But you entirely miss the point.. The Texas grid (with what 2% EV adoption?) is already overburdened.

And when more and more EVs are added to the grid

1) your cost per kW will increase (basic supply and demand) for your car and other everyday uses

2) more and more people will be charging "off peak" to the point there is no more off peak. In the ideal cost-saving world you describe, cars will be charged by night, and the rest of civilization powered by day.
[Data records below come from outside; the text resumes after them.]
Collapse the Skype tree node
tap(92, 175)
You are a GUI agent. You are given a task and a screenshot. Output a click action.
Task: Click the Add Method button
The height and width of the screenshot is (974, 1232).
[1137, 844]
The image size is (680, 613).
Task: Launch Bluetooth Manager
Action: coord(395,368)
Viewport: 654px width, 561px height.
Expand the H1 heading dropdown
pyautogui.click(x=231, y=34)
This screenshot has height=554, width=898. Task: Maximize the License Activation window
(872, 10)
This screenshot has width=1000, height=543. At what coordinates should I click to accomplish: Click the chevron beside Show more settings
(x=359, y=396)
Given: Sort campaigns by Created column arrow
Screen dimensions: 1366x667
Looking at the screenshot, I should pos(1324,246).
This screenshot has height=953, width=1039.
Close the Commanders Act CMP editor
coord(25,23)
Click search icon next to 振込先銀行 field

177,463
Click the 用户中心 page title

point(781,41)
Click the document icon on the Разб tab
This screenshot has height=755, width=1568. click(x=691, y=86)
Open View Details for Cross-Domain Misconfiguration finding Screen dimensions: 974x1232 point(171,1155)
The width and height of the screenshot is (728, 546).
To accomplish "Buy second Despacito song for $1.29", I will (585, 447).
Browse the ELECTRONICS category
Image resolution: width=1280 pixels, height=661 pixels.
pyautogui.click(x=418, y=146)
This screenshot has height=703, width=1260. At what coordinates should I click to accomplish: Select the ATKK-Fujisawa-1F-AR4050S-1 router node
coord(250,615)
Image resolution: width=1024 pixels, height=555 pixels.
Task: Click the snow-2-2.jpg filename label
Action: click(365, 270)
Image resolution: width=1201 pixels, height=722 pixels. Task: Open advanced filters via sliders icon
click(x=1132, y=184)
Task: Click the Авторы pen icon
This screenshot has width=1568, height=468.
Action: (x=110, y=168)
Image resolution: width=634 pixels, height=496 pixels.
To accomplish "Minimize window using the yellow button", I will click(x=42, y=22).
3) As adoption increases and infrastructure lags behind, prepare for regular rolling brownouts or worse, especially in extreme cold or hot weather
Oh I completely understand. I've brought this up many times with regard to California already banning small ICE engines. They do brown and black outs as is, and when their "EV sales law" kicks in in 2035 idk what the heck they're going to do. I was simply stating that in terms of saving money, charging at night makes more sense. My power company even offers an incentive to charge at off-peak times (which I understand will go away as more EV's are sold, but still).

Quote:
Originally Posted by Murf the Surf View Post
Cheap electricity is going away very soon, as more people switch to EV's government will lose gas tax, that will have to be made up from some source add to that the trillions that will have to be spent to increase grid capacity supply and demand is going to be a real bitch.
Agree, however EV registration is higher than normal cars. Here in NC, EV's are hit with a $130 fee to make up for the gas tax. In some states I've seen that as high as $300.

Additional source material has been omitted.